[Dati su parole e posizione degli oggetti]
--- --- ---

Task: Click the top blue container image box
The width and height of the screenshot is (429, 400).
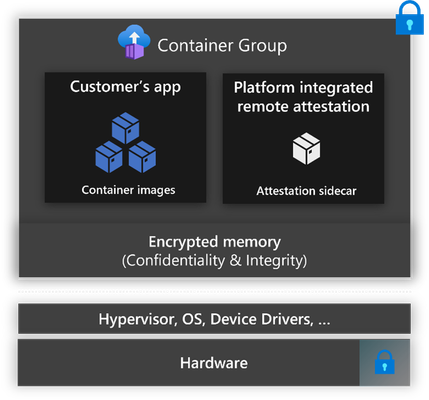Action: tap(126, 128)
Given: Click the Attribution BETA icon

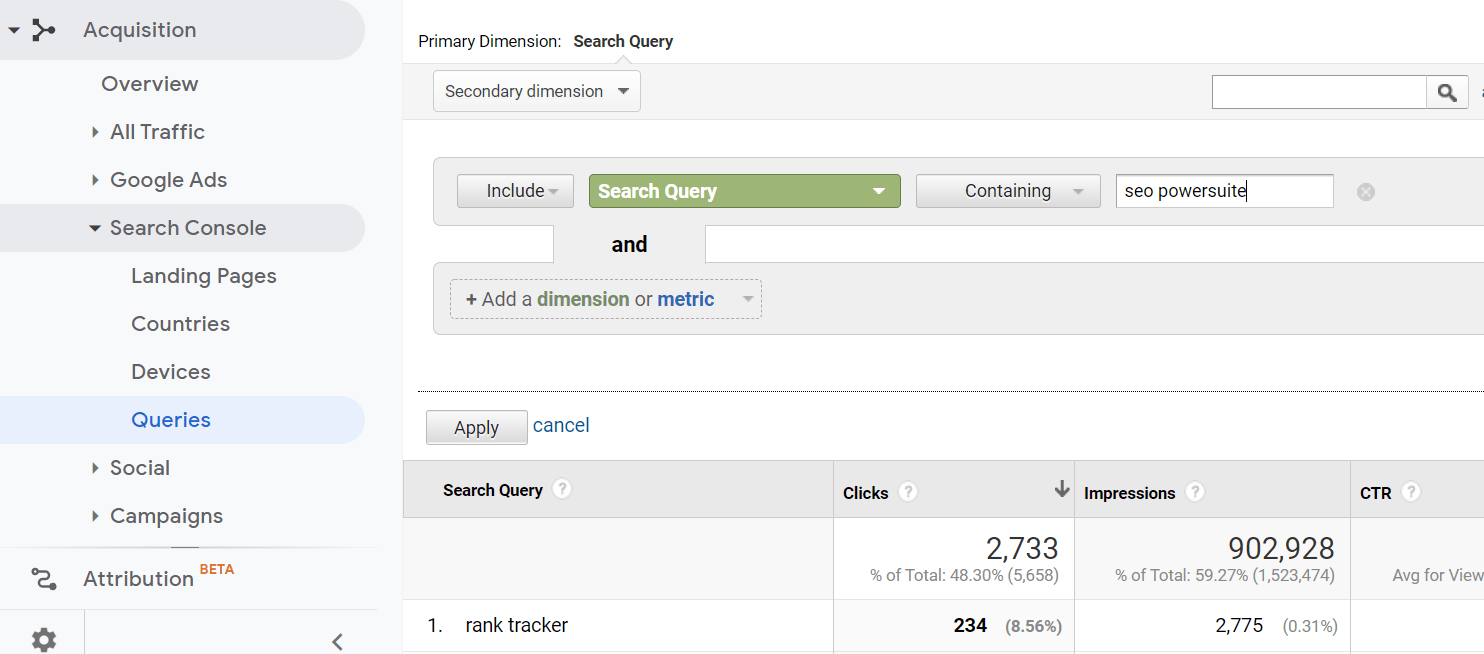Looking at the screenshot, I should pyautogui.click(x=42, y=579).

--- --- ---

Riproduci senza alcuna modifica le righe di tutti i record riportati sopra, omettendo le immagini.

Risposta corretta –
Task: Click the top blue container image box
The width and height of the screenshot is (429, 400).
Action: tap(126, 128)
Given: Click the Attribution BETA icon

Looking at the screenshot, I should pyautogui.click(x=42, y=579).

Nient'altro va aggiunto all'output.